Anfang diesen Jahres schöpfte sie erneut Hoffnung, endlich aus der jahrelangen Sackgasse von wechselnden 1-€-Jobs und sinnlosen Maßnahmen heraus zu kommen. Am 7. Februar hatten nämlich Bundesarbeitsministerin Ursula von Leyen und der Chef der Bundesagentur für Arbeit Heinrich Alt ein neues Berufsförderprogramm verkündet. Mit der vielversprechenden Kampagne „AusBILDUNG wird was - Spätstarter gesucht“ versprachen sie: „Junge Erwachsene ohne berufliche Ausbildung sollen verstärkt in den Blickpunkt der Arbeit in den Jobcentern und Arbeitsagenturen rücken. Dazu werden Jobcenter und Arbeitsagenturen in den kommenden Monaten intensive Gespräche führen“ hieß es aus Berlin und Nürnberg. Nach inzwischen mehr als 4 Monaten fand die „Kundin“ des Jobcenters Unna nichts von alledem verwirklicht - im Gegenteil: die Ablehnungen ihres Berufsausbildungswunsches wurde abermals bekräftigt.

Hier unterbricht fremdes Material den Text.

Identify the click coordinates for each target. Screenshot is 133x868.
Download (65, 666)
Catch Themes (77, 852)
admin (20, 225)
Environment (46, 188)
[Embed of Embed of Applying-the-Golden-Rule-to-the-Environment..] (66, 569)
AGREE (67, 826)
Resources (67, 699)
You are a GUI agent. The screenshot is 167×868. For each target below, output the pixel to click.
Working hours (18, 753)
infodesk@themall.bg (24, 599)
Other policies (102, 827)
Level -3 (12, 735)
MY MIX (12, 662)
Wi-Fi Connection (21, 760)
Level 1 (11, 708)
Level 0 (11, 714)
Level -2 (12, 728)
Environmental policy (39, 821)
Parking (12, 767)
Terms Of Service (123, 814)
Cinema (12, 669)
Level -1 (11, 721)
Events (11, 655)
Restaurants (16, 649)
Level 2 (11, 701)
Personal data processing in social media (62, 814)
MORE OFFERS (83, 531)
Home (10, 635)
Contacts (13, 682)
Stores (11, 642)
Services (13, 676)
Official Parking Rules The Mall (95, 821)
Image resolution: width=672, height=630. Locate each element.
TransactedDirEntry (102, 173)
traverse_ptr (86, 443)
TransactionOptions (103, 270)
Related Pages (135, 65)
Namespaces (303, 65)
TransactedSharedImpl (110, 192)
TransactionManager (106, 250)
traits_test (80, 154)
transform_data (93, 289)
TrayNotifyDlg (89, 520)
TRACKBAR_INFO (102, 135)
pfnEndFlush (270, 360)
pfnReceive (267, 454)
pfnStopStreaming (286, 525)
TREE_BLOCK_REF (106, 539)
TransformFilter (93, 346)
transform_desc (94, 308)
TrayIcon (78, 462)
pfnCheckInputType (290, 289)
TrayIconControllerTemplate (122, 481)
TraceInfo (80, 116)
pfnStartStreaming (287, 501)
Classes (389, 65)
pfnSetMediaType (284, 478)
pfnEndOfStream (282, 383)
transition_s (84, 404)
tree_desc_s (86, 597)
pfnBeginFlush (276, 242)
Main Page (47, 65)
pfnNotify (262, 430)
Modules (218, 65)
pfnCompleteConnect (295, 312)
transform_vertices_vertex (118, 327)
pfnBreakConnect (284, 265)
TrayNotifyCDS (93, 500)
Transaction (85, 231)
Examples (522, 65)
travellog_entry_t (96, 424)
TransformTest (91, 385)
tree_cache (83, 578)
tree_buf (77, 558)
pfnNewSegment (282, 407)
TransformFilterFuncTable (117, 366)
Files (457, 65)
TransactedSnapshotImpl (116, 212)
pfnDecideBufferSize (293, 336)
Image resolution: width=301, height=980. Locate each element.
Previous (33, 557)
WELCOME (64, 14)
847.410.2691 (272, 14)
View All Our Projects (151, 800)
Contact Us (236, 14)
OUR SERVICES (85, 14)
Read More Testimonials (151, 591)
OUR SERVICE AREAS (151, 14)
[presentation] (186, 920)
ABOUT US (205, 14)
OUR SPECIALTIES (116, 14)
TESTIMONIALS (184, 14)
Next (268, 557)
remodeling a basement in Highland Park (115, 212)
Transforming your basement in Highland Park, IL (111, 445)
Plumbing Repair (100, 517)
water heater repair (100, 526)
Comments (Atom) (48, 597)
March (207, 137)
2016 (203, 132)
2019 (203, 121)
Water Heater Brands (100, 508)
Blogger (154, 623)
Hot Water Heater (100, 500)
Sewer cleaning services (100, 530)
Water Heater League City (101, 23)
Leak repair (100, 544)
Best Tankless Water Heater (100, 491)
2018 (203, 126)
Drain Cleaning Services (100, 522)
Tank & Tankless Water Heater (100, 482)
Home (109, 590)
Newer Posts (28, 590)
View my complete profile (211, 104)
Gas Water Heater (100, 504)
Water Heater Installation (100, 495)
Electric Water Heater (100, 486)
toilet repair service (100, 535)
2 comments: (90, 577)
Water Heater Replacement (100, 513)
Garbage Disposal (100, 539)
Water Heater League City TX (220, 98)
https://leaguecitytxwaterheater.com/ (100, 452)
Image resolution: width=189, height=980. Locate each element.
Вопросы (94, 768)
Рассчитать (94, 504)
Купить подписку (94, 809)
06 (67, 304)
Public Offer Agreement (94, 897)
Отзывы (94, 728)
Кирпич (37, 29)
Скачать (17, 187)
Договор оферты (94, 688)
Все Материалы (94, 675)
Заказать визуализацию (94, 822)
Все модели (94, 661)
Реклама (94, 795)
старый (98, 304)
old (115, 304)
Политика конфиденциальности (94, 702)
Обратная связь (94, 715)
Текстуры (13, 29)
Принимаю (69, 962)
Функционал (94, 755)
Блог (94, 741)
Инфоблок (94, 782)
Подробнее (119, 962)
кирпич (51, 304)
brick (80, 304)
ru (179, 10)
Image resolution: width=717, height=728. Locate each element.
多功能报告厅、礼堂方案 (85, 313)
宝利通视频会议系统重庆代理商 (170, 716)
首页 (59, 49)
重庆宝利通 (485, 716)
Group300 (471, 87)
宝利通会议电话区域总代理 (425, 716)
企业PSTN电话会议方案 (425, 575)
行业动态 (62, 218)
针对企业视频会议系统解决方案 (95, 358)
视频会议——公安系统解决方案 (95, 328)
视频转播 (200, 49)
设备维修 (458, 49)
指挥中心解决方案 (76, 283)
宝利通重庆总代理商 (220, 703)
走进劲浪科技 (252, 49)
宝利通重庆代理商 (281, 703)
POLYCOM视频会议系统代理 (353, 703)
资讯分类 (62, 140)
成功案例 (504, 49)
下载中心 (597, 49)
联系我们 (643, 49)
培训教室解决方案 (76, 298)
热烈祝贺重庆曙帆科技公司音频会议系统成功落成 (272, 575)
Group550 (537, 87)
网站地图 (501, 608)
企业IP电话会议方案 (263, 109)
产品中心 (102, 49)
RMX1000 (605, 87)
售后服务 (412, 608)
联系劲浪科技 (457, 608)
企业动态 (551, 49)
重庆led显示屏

19. Senat des Landessozialgericht NRW: Förderung liegt „im Ermessen des Jobcenters“

Dieses rigorose Nein für Zukunftschancen junger Arbeitsloser in Deutschland unterstützte schließlich auch das Landessozialgericht Nordrhein-Westfalen, da „gerade die Gewährung von Leistungen zur Berufsausbildung im Ermessen des Leistungsträgers“ stehe. Konkret heißt das: drei Jahrzehnte Chance auf eigenen Erwerb des Lebensunterhalts sind nach Meinung des 19. Senats beim Landessozialgericht NRW der Willkür von Sachbearbeitern und Teamleitern der Jobcenter ausgeliefert - ganz nach Lage der zu erreichenden Ziele und Boni aus Nürnberg.

Bundessozialgericht interessiert das Jobcenter Unna überhaupt nicht: neuer Verwaltungsakt einen Tag vor Übergabe der Eingliederungsvereinbarung

Offensichtlich ermunterte die Entscheidung des Landessozialgerichts das Jobcenter Unna noch obendrein, sich nicht um die höchstrichterliche Rechtsprechung vom Bundessozialgericht zu kümmern. Das hatte jüngst mit vielbeachtetem Urteil vom 14. Februar (Az. B 14 AS 195/11 R) den Abschluss einer Eingliederungsvereinbarung als Verwaltungsakt von der Verpflichtung der Jobcenter abhängig gemacht, ihren „Kunden“ zuvor in einem Gespräch Gelegenheit zu einer individuellen Eingliederungsvereinbarung zu geben und nicht von oben herab zwangsweise anzuordnen, was nach Meinung der Behörde für die „Kunden“ gut und richtig sei. Dem Jobcenter Unna war das offensichtlich egal. Es zwangsverpflichtete in einer neuerlichen Eingliederungsvereinbarung seine „Kundin“ für ein Jahr zu einer „Integrationsmaßnahme“ in „die Werkstatt eines Förderzentrums“, ohne überhaupt den von ihr geäußerten Berufswunschs zu beachten. Bei einem Behörden-Termin am 20. Juni händigte man ihr einen bereits vorab ausgedruckten und mit dem 19. Juni datierten Eingliederungsverwaltungsakt aus - ohne auch nur andeutungsweise den Anschein zu erwecken, als wolle man dem höchstrichterlichen Urteil des Bundessozialgericht folgen und ein Gespräch zur individuellen Abstimmung der Berufschancen führen.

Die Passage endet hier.